**Vorliegender Text:**
In Kraft treten können die Gesetze allerdings nicht. Gegner des ESM haben bereits im Mai Verfassungsbeschwerde gegen den permanenten Rettungsschirm eingelegt. Sie warnen davor, dass Deutschland ein unkalkulierbares Haftungsrisiko eingehen würde. Das Bundesverfassungsgericht bittet den Bundespräsidenten, die Gesetze noch nicht zu unterschreiben, solange das Gericht nicht entschieden hat. Auf europäischer Ebene klingeln die Alarmglocken. Ohne deutsche Beteiligung könnte der Rettungsschirm nicht aufgespannt werden.

Ferienstimmung kann nicht aufkommen

Dabei spitzt sich die Lage in den südeuropäischen Staaten weiter zu. Am 19. Juli werden die deutschen Abgeordneten aus der parlamentarischen Sommerpause nach Berlin gerufen. Sie müssen über Hilfsgelder für Spanien abstimmen, die den angeschlagenen Banken des Landes zugute kommen sollen. Das Programm sieht bis zu 100 Milliarden Euro vor, auch wenn Spanien zunächst weit weniger in Anspruch nehmen will.

In Griechenland wird derweil erkennbar, dass die Hellenen für die ihnen auferlegten Reformvorhaben deutlich mehr Zeit brauchen werden. Die finanzielle Lage ist zudem mehr als angespannt, das Land steht wieder einmal kurz vor der Pleite. In Deutschland provoziert das eine Reihe von Unions- und FDP-Politiker, darunter auch Bundeswirtschaftsminister Philipp Rösler, laut über den Austritt Griechenlands aus dem Euro nachzudenken. Der sei inzwischen kein Schreckgespenst mehr und könne vom Rest der Währungsunion durchaus verkraftet werden.

**Gelieferte Datensätze:**
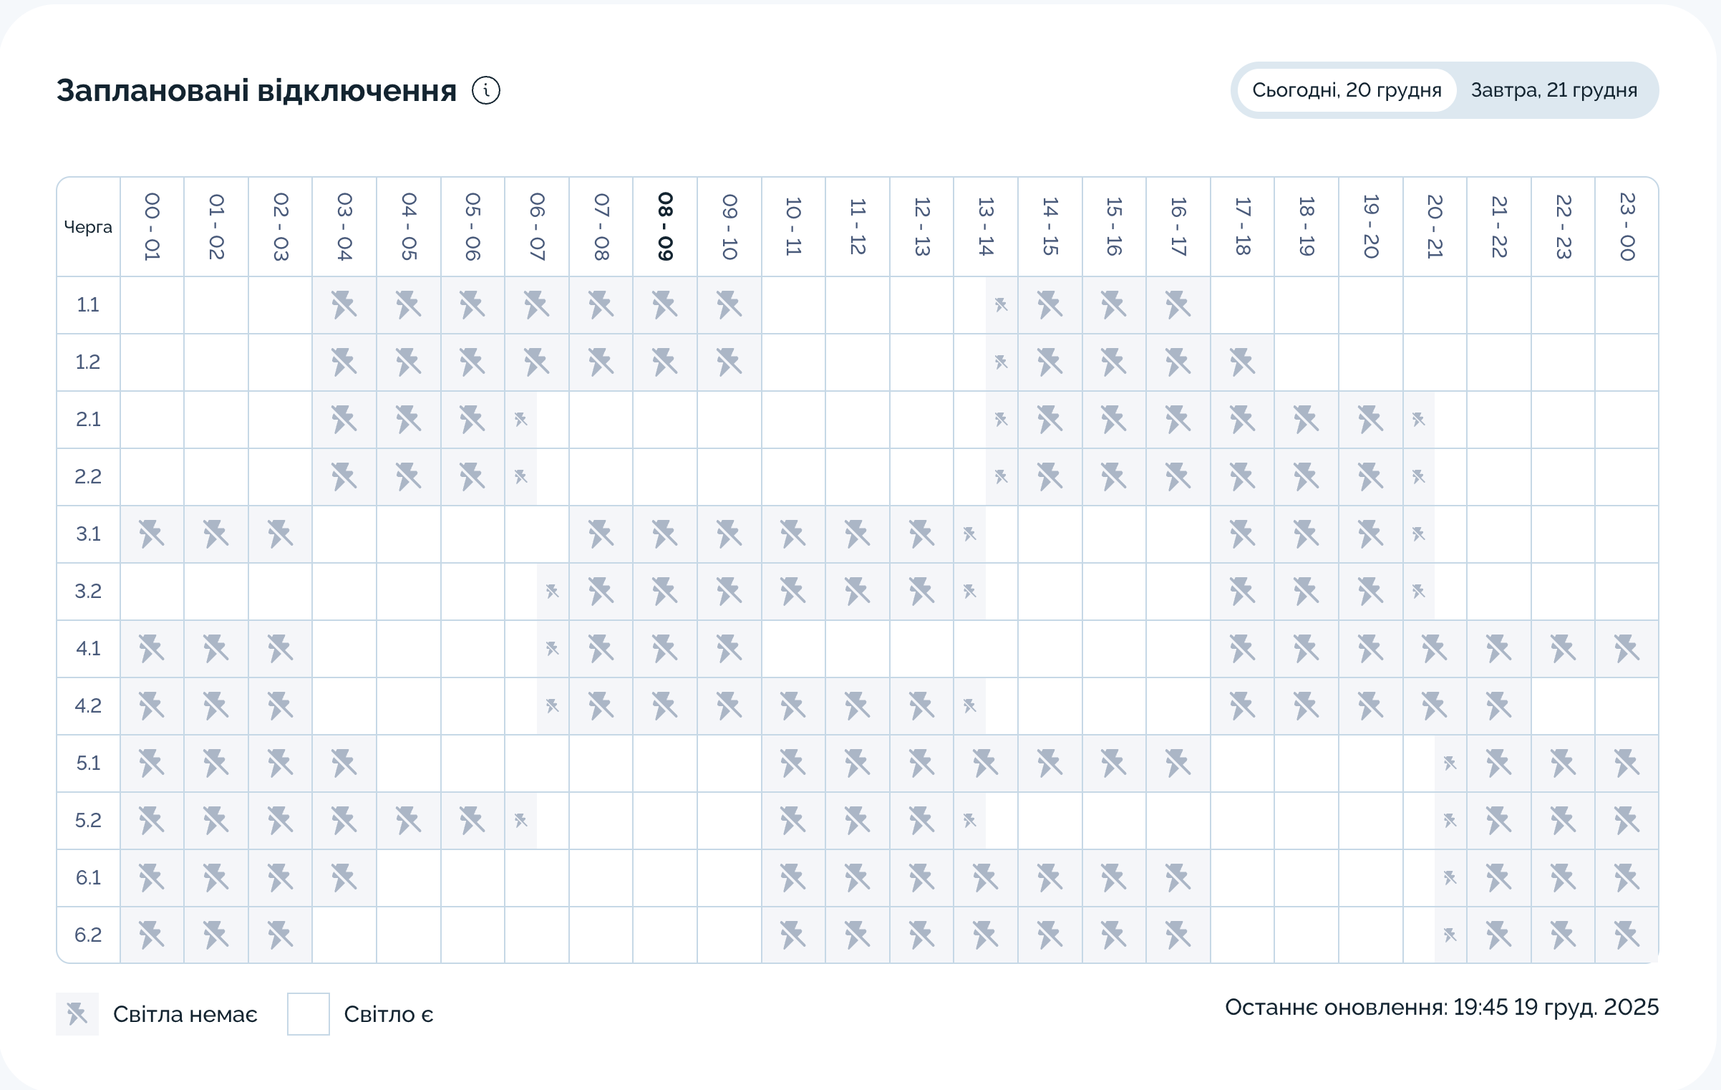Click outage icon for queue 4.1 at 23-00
--
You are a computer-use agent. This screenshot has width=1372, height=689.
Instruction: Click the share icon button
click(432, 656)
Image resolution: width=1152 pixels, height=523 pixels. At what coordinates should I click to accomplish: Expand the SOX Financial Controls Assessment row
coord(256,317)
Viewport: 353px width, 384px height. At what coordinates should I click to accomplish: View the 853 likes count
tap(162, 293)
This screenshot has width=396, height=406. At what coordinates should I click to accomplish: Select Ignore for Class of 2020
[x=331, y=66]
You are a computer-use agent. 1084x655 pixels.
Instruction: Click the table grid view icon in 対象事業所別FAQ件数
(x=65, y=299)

**Zu erledigende Aufgabe A:**
Gib aus den Datensätzen alles von der Zeile mit „You are a computer-use agent. This“ bis hinunter zur Zeile mit „coord(256,317)“ als Markdown-Tabelle mit den Spalten „Nummer“ und „Datensatzzeile“ aus, ohne leere Zeilen.
**Zu erledigende Aufgabe B:**
Schreib den Text über den Euro-Rettungsschirm und die Lage in Südeuropa nach seinem letzten Satz weiter.
Der Text und die Datensätze haben nichts miteinander zu tun.

**Endgültige Antwort A:**
| Nummer | Datensatzzeile |
|---|---|
| 1 | You are a computer-use agent. This screenshot has width=1372, height=689. |
| 2 | Instruction: Click the share icon button |
| 3 | click(432, 656) |
| 4 | Image resolution: width=1152 pixels, height=523 pixels. At what coordinates should I click to accomplish: Expand the SOX Financial Controls Assessment row |
| 5 | coord(256,317) |

**Endgültige Antwort B:**
Griechenland vor dem Aus?

Eine Drohung, die in Athen gehört wird. Der neue griechische Premier Antonis Samaras gibt der "Süddeutschen Zeitung" ein Interview, in dem er nicht nur mehr Reformanstrengungen verspricht, sondern auch beteuert, dass sein Land die Notkredite auf jeden Fall zurückzahlen werde. "Das garantiere ich persönlich", schwört Samaras. Er hoffe aber, dass Griechenland das EU-Defizit-Ziel von drei Prozent erst 2016 erfüllen müsse und damit zwei Jahre später als von den internationalen Geldgebern aus Europäischer Zentralbank (EZB), Internationalem Währungsfonds (IWF) und EU vorgegeben.

Frankreich zeigt Verständnis für die Bitte, in Deutschland hingegen wird jeder Aufschub strikt abgelehnt. Es gibt Gesprächsbedarf. Am 23. August besucht Francois Hollande Angela Merkel in Berlin. Die politische Atmosphäre ist angespannt, auch wenn beide vordergründig versuchen, die Uneinigkeit zu überspielen. Der Präsident und die Kanzlerin haben in den kommenden zwei Tagen auch jeweils einen bilateralen Termin mit dem griechischen Premier.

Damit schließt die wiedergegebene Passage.